As a part of South-by-South-West 2019, Hypergiant and Vinesleuth partnered to create a kiosk experience that utilizes data from wine selections that span from all over the world to help the end user determine alternative wine choices based off of the taste pallete of the user. This pallete derives from an existing domain of taste qualities of which include the following: Sweetness, Acid, Spice, Fruitiness, Oak, and Tart. From this data, we are able to infer other wine choices from any region in the world that has a similar taste pallete.
The user flow of the application allows the user to explore wines by the Continent, Country, and Region. This drives the user to deep-dive into some of the favorite flavors all while passively learning and understanding how different regions around the world influence the components of wines. By using a generic map view, navigating to specific regions is designated by interactable zones that zoom the user into the subset of data and further filtering the wine selections. When the user identifies wine(s) from a region that they enjoy The Sommelier AI will infer a selection of wines at the global level that are similar in flavor profile of the selected choice.

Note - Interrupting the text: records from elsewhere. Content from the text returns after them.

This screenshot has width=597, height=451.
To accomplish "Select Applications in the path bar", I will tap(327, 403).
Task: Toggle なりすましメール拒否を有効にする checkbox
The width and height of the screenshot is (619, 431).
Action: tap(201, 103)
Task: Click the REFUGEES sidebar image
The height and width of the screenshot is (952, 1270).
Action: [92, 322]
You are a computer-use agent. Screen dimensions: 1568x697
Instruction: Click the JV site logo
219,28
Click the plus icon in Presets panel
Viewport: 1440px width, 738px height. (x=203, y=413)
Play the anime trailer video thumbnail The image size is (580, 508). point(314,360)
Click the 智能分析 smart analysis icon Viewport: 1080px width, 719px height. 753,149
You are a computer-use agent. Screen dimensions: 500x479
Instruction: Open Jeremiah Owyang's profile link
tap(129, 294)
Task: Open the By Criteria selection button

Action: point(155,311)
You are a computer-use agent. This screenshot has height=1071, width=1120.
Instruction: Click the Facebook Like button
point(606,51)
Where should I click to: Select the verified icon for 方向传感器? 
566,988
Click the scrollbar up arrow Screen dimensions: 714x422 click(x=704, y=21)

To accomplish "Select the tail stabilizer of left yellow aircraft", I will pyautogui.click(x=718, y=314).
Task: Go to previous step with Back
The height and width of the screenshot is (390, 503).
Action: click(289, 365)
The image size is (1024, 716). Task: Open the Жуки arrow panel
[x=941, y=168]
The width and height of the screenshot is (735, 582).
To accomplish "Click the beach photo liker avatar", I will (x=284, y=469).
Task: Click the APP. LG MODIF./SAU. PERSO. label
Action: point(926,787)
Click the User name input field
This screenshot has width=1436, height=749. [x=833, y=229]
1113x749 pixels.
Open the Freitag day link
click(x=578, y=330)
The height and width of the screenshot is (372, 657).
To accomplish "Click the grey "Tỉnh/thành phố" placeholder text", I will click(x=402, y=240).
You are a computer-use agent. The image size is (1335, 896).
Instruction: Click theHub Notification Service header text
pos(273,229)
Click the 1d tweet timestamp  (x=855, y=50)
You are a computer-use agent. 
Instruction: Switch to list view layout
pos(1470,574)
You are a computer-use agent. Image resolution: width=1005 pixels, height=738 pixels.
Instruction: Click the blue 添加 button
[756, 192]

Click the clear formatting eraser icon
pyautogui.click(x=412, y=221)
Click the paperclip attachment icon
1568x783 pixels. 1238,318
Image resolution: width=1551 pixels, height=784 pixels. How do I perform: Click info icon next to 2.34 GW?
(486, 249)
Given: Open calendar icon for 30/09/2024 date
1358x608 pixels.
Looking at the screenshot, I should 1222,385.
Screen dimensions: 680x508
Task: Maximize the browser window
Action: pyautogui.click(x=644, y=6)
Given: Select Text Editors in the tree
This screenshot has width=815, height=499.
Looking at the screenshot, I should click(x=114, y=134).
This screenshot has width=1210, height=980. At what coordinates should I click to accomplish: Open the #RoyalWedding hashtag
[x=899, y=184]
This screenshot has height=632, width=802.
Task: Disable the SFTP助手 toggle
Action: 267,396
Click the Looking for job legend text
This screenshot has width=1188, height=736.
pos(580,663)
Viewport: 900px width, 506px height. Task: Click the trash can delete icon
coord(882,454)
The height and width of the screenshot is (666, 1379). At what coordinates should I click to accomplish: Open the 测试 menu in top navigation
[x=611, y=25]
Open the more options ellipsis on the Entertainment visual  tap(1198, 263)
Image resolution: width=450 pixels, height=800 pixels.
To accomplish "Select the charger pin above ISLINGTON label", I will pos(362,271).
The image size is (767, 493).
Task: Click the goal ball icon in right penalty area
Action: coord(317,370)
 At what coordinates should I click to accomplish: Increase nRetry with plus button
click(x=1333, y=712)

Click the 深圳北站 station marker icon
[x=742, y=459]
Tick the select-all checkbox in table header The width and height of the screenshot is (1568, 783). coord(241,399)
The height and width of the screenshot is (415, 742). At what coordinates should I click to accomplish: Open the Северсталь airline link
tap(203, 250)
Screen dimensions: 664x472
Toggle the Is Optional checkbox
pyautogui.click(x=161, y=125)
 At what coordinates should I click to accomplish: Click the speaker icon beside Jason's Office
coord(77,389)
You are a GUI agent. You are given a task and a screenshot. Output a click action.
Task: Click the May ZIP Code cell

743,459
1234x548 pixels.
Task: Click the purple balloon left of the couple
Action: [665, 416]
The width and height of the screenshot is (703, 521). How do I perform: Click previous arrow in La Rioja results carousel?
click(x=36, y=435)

A secondary feature of The Sommelier AI is purely based off of the users aesthetic preferences of wine labels. By utilizing a selection of various style label art, we tell the user a story of how shopping by label may not actually yield results that the user expects. As users shop with their eyes looking for labels that may influence what is expected of the flavor profile, such as bright bold colors, clean crisp line drawings, or purely typographical, not all wines return the flavors that are expected. When the user selects a label of preference, we bring up wines that share similar label properties but denote a drastic difference in flavor profiles. Some of which are completely inverse of the users selection.
As Cretive Technologist, my role's responsibilites started after the intitial design wireframe. In a short one week timeframe I was held accountable for building all aspects of the application as well as collecting, cleaning, and servicing a model to be used for the wine preference by label art [as mentioned above].
The collection and cleaning portion of the data set involved an external python tool written to identify and isolate key aspects of the supplied wine labels. This involved building a three tier software solution that scraped for content, cropped, and sorted images based on very broad conditions [Number of Colors, Line Weight, Histogram] with minor by-hand adjustments for classification. Each label had to be associated with the proper Index ID that is tied into VineSleuth's database of wine, where upon user selection all relative wine labels were parsed [predicted] and returned a list of IDs to query and load within the application.
The Unity application was built under the atomic design principles to handle for the fast turnaround time required. Being that it was an interface-heavy application, each component was built to be scalable across the board, with interactive elements being handled as class extension functions for easability of use in the code base. This enabled myself to have just the right amount of time to add in the necessary polish to handle for interface transitions, interactions, and optimizations.